L’attenzione portata dall’USMI, in questo anno sacerdotale, sulla
sinergia tra religiosi e presbiteri, richiederebbe una premessa sul
compito specifico delle religiose e quello dei presbiteri, sul tipico
apporto delle due vocazioni nella vita della Chiesa e della sua
missione, la comunione tra di esse in vista della missione. Rivolgendomi
direttamente alle religiose mi viene tuttavia spontaneo riferirmi
soprattutto al compito richiesto loro nei confronti dei sacerdoti,
tralasciando di parlare di come questi dovrebbero porsi nei confronti
delle religiose. Svolgerò
il
tema a partire dalle tre dimensioni dell’ecclesiologia di comunione.
Lo
schema dei
tria
munera
ai
padri conciliari era apparso particolarmente adatto ad esprimere la
fisionomia e l’identità, la natura e la missione della vocazione dei
ministri ordinati. La
Lumen gentium,
parlando dei vescovi, delinea la funzione ad essi affidata
d’insegnamento, di santificazione, di governo (cf LG 25-27). La stessa
trilogia venne ripresa per i presbiteri (cf LG 28 e PO 4-6) e per i
diaconi (cf LG 29). Attorno a questo triplice
munere
si è
elaborata tutta una spiritualità presbiterale.
Il
Sinodo dei vescovi del 1985, a 20 anni dalla conclusione del Concilio,
prendendo le mosse dall’ecclesiologia di comunione, offrì una nuova
triade partendo dalle dimensioni fondamentali della Chiesa: mistero,
comunione, missione. È su questa triade che successivamente si struttura
l’impianto di fondo della
Christifideles laici
(1988), poi riproposta dalla
Pastores dabo vobis
(1992) come chiave per una nuova comprensione del ministero presbiterale
(n. 12).
Questi tre aspetti affondano le radici nei versetti centrali della
preghiera di Gesù per l’unità (cf Gv 17), che non a caso è stata
chiamata anche “Preghiera sacerdotale”: che siano uno come io e te (comunione)

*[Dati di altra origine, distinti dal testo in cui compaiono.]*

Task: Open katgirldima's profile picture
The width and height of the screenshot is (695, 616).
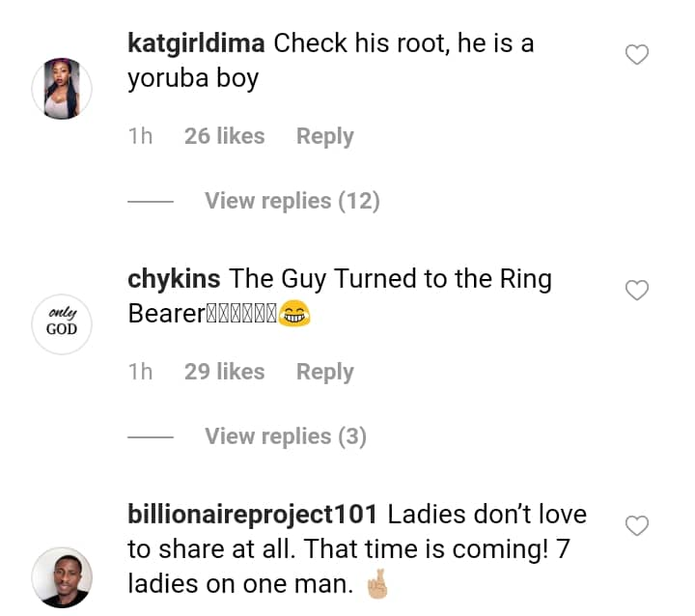Action: pyautogui.click(x=62, y=89)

- tu in me e io in loro (mistero)
- affinché il mondo creda (missione).
«L’ecclesiologia di comunione - ne deduce Giovanni Paolo II - diventa
decisiva per cogliere l’identità del presbitero, la sua originale
dignità, la sua vocazione e missione nel popolo di Dio e nel mondo» (Pastores
dabo vobis
12).
Potrebbe essere questa la chiave per una comprensione del compito delle
religiose
accanto ai presbiteri in vista della comune costruzione della Chiesa.
IL MISTERO DEL SACERDOZIO
E IL COMPITO DELLE RELIGIOSE
Non
nascondo un certo disagio nel parlare del “sacerdozio” dei presbiteri,
perché, nel Nuovo Testamento il sacerdozio è attribuito in esclusiva a
Cristo e, in rapporto a lui, a tutto il popolo di Dio. Nessuno degli
apostoli, neppure Paolo, si è mai attribuito questo titolo. Il disagio
viene soprattutto dal fatto che certi modelli di riferimento, anche in
questo anno sacerdotale, sono fermi a quelli anticotestamentari. Si
parla di “novelli leviti”, di “purità rituale”, di separazione dal
popolo… Si rischia un ritualismo esasperato, un formalismo distaccato,
un elitarismo di maniera, i quali contrastano con un Gesù che, proprio
durante la “santa messa”, lava i piedi, che non si fa servire, ma che
serve, che invita a prendere l’ultimo posto, che non pone a modello i
potenti, ma i piccoli…
Gesù
non apparteneva alla classe sacerdotale anticotestamentaria, quella dei
discendenti di Aronne, della tribù di Levi. Egli «passò beneficando e
risanando tutti» (At 10,38) come un “laico” e istituì il sacerdozio
cristiano senza alcuna continuità tra il sacerdozio ereditario giudaico
e quello che in lui appariva come una novità salvifica assoluta
(sacerdozio nella “figliolanza divina”, secondo le testimonianze estese
della Lettera agli Ebrei). Il sacerdozio nuovo di Gesù si identifica con
l’offerta di sé, della propria vita, donata senza riserve al Padre e
all’umanità.
L’apice di tale sacerdozio inatteso si rivela in un luogo inaudito: sul
Calvario, in un contesto decisamente “anti-sacerdotale” – un
immondezzaio - e in una veste estremamente “anti-liturgica” – un
semplice perizoma e forse neppure quello -, se il metro della sua
comprensione dovesse provenire dalla matrice giudaica. Questo sacerdote
nel suo nascere viene teologicamente dichiarato “maledetto” dalla Legge
stessa in quanto appeso sul legno (cf Dt 21,22-23), segno di un orribile
anti-valore e della completa inaccessibilità alla salvezza per chi
intendesse unirsi alla sua offerta (una vita dannata) e al suo altare
(il patibolo di chi muore senza speranza). Gesù muore in una completa
nudità umana e in un oscuramento relazionale impenetrabile. La sua è una
“liturgia” senza precedenti, lontana mille miglia dalla purità rituale.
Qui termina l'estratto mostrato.